__DESCRIPTION OF THE TASK__
The data should be restated word for word, in full.

Start of DATA SHOWN

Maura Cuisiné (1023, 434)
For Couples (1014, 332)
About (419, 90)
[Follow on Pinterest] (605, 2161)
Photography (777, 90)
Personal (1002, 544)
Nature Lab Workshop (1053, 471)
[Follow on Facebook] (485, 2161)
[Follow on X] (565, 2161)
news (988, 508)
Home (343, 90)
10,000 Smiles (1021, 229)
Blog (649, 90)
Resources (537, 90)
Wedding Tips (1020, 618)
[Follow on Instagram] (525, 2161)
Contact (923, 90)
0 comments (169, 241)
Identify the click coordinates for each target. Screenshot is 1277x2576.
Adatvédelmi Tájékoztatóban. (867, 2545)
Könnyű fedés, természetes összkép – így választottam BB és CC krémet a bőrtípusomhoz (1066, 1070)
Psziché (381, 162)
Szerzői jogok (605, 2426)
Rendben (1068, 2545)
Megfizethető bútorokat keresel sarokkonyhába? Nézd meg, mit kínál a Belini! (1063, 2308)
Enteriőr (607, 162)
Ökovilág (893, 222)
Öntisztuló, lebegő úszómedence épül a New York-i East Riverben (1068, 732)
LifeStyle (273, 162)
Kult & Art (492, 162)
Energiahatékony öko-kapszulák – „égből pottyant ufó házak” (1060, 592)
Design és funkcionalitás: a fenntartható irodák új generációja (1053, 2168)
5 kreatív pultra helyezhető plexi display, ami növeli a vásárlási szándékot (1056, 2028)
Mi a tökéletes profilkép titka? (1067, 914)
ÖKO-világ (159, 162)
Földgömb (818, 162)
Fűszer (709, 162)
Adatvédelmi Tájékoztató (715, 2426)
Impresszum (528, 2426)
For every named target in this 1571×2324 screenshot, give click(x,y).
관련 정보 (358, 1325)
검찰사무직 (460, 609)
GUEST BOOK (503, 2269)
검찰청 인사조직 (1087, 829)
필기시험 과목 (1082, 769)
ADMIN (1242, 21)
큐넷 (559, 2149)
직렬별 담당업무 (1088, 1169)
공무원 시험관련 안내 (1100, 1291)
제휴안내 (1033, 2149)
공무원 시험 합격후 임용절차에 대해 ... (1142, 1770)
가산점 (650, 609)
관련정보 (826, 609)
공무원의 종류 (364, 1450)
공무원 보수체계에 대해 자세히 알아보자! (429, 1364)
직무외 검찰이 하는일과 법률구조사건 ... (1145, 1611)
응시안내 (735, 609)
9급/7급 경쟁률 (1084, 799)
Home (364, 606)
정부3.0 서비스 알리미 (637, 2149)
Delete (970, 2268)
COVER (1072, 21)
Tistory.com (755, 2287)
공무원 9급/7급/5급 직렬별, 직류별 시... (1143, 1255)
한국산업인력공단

End of DATA SHOWN

__ANSWER BOX__
Maura Cuisiné (1023, 434)
For Couples (1014, 332)
About (419, 90)
[Follow on Pinterest] (605, 2161)
Photography (777, 90)
Personal (1002, 544)
Nature Lab Workshop (1053, 471)
[Follow on Facebook] (485, 2161)
[Follow on X] (565, 2161)
news (988, 508)
Home (343, 90)
10,000 Smiles (1021, 229)
Blog (649, 90)
Resources (537, 90)
Wedding Tips (1020, 618)
[Follow on Instagram] (525, 2161)
Contact (923, 90)
0 comments (169, 241)
Identify the click coordinates for each target. Screenshot is 1277x2576.
Adatvédelmi Tájékoztatóban. (867, 2545)
Könnyű fedés, természetes összkép – így választottam BB és CC krémet a bőrtípusomhoz (1066, 1070)
Psziché (381, 162)
Szerzői jogok (605, 2426)
Rendben (1068, 2545)
Megfizethető bútorokat keresel sarokkonyhába? Nézd meg, mit kínál a Belini! (1063, 2308)
Enteriőr (607, 162)
Ökovilág (893, 222)
Öntisztuló, lebegő úszómedence épül a New York-i East Riverben (1068, 732)
LifeStyle (273, 162)
Kult & Art (492, 162)
Energiahatékony öko-kapszulák – „égből pottyant ufó házak” (1060, 592)
Design és funkcionalitás: a fenntartható irodák új generációja (1053, 2168)
5 kreatív pultra helyezhető plexi display, ami növeli a vásárlási szándékot (1056, 2028)
Mi a tökéletes profilkép titka? (1067, 914)
ÖKO-világ (159, 162)
Földgömb (818, 162)
Fűszer (709, 162)
Adatvédelmi Tájékoztató (715, 2426)
Impresszum (528, 2426)
For every named target in this 1571×2324 screenshot, give click(x,y).
관련 정보 (358, 1325)
검찰사무직 (460, 609)
GUEST BOOK (503, 2269)
검찰청 인사조직 (1087, 829)
필기시험 과목 (1082, 769)
ADMIN (1242, 21)
큐넷 (559, 2149)
직렬별 담당업무 (1088, 1169)
공무원 시험관련 안내 (1100, 1291)
제휴안내 (1033, 2149)
공무원 시험 합격후 임용절차에 대해 ... (1142, 1770)
가산점 (650, 609)
관련정보 (826, 609)
공무원의 종류 (364, 1450)
공무원 보수체계에 대해 자세히 알아보자! (429, 1364)
직무외 검찰이 하는일과 법률구조사건 ... (1145, 1611)
응시안내 (735, 609)
9급/7급 경쟁률 (1084, 799)
Home (364, 606)
정부3.0 서비스 알리미 (637, 2149)
Delete (970, 2268)
COVER (1072, 21)
Tistory.com (755, 2287)
공무원 9급/7급/5급 직렬별, 직류별 시... (1143, 1255)
한국산업인력공단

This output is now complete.